Albi Jazz

« À l’époque de ces photographies, Albi Jazz baignait dans une très belle ambiance festive avec le Kakal Band et le Willem Breuker Kollektiev et offrait une remarquable richesse par l’éclectisme des concerts proposés. Pas facile, la première édition en 1985  s’appelait Jazzons sous la crise. Cela n’a pas freiné les organisateurs.

Les plateaux TV France 3 furent des moments inoubliables très impressionnants. Organisés de main de maître en présence de public, des musiciens programmés et des élus locaux et départementaux. Impossible de raconter en peu de mots : la fusion naissante entre Michel Petrucciani et John Abercrombie, la visite du Musée Toulouse-Lautrec par McCoy Tyner.

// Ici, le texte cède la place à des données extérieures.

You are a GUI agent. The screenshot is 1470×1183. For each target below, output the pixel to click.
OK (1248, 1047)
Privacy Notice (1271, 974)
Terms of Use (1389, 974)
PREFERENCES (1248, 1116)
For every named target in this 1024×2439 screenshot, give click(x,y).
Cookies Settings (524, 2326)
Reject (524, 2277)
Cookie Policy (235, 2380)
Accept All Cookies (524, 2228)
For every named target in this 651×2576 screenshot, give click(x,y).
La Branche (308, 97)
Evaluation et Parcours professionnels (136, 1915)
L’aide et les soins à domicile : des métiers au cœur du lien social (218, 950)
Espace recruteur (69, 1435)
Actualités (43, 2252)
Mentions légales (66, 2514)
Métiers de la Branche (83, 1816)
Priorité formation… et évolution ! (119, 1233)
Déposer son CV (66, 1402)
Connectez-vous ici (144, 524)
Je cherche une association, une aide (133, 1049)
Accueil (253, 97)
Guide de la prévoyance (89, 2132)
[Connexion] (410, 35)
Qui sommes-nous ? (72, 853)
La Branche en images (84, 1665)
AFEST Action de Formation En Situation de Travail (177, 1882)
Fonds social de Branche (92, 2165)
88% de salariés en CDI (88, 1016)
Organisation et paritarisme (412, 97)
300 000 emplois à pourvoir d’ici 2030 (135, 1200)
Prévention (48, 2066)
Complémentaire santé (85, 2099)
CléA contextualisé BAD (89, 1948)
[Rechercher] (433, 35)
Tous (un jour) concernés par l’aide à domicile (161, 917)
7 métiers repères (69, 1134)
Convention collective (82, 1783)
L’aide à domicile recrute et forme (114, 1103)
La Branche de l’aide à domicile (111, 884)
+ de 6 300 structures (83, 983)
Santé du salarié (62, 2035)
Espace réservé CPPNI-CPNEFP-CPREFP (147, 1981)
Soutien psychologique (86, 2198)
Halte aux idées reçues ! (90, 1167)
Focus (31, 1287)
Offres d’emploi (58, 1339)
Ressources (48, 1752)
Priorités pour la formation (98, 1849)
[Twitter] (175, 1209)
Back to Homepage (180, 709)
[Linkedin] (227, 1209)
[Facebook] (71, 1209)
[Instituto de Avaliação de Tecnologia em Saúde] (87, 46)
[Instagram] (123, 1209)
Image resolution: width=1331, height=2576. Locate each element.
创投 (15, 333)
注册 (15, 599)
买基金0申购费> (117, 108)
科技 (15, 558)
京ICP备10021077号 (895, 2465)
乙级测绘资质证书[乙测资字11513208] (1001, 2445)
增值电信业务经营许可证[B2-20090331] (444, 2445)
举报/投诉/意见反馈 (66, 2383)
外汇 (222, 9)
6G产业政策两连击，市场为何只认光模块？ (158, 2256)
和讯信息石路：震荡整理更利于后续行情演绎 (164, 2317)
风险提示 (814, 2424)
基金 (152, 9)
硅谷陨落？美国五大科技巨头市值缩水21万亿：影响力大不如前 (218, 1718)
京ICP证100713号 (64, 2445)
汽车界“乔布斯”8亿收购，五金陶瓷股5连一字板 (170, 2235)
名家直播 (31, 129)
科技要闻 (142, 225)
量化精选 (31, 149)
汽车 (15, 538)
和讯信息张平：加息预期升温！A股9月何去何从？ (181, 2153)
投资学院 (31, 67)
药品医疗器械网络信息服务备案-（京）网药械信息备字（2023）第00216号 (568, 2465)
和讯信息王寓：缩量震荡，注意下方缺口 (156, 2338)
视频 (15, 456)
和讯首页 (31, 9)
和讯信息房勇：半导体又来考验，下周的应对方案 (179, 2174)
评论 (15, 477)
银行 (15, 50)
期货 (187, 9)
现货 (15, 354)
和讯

Beaucoup doivent se souvenir de la venue de Martial SolalHermeto PascoalHenri TexierJoe LovanoLouis SclavisMcCoy TynerMichel Petrucciani et tant d’autres. Il faudrait relire les programmes dans le détail pour se rendre compte de la pertinence de celui qui fut, à l’ADDA du Tarn, la cheville ouvrière du festival : Alain Gonzales. Un timing parfaitement bien huilé avec des ateliers d’écoute animés par Pascal Anquetil (Centre d’Information du Jazz), Arnaud Merlin (animateur radio, critique musical), Laurent Goddet (rédacteur en chef de Jazz Hot) et Gilles Vachia (documentaliste) sans oublier André Francis, Monsieur Jazz sur France Inter.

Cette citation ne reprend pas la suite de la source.